I’ve been a fan of the iM since it launched and its rebranding from Scion to a Toyota is a great excuse to revisit this underrated five-door. In the automotive world, a nameplate change only hurts the innocent, which in this case is the fantastic Corolla iM and I think this will only serve to confuse consumers for a little while. It’s unfortunate because this car is so darn good.

You may be asking yourself, what’s this guy doing singing the praises of a 137-horsepower, 1,300-kilogram hatchback? For starters, it ticks all of the boxes for most car buyers – value, safety, reliability, and economy – all of the things your typical non-enthusiast buyer is looking for, but it’s actually a little fun to drive and remarkably quiet for a car costing less than $25,000.

It’s also spacious, comfortable, easy to live with, and, personally, I think it looks like it was transplanted straight from the streets of Tokyo. In the bold colours that are available, it looks striking in the blue or green.

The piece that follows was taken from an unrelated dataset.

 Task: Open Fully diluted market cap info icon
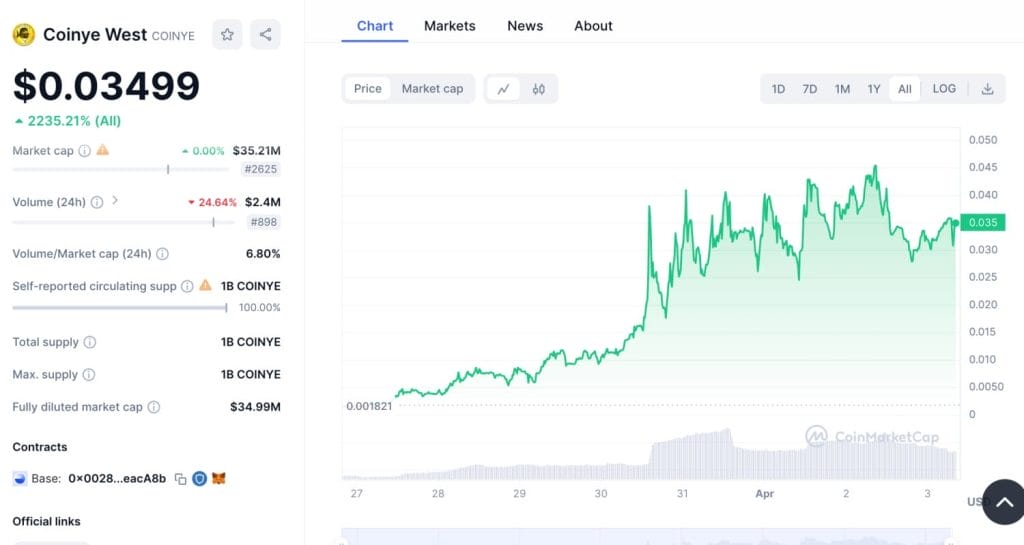click(154, 407)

My choice would be black, but that’s another story.



As you know, Toyota is a very global company and in other markets their vehicles are product planned to suit local tastes. The thing is that in North America, we get only the top spec version of this car. That means our Corolla iM comes with the good looking body kit, big wheels, and most importantly, the good chassis. Good chassis, you ask? Yes, indeed. Our Corolla iM is the version of this car with the independent rear suspension and dynamically that gives it a lot of composure as well as a fun to drive factor.

With 137 horsepower and 126 pounds of torque, it’s not going to win races any time soon, but shifting through the gears of the six speed manual gearbox is actually enjoyable. That driving engagement combined with the competent chassis will on occasion paint a smile on your face.

There is a continuously variable transmission available – which costs an additional $835 – but I’ve only driven the manual, thankfully, because it’s so good. Since my testing is typically done in dense, urban traffic, there are a couple of things I should note. The ratio for first gear is a little short and the ratio for second is a little tall, so if you need to hustle the iM, you’ve got to run first pretty far up the rev range before shifting to second and keep that momentum going. Short shifts from first to second, which is my natural driving style, will leave you wanting for a bit more power.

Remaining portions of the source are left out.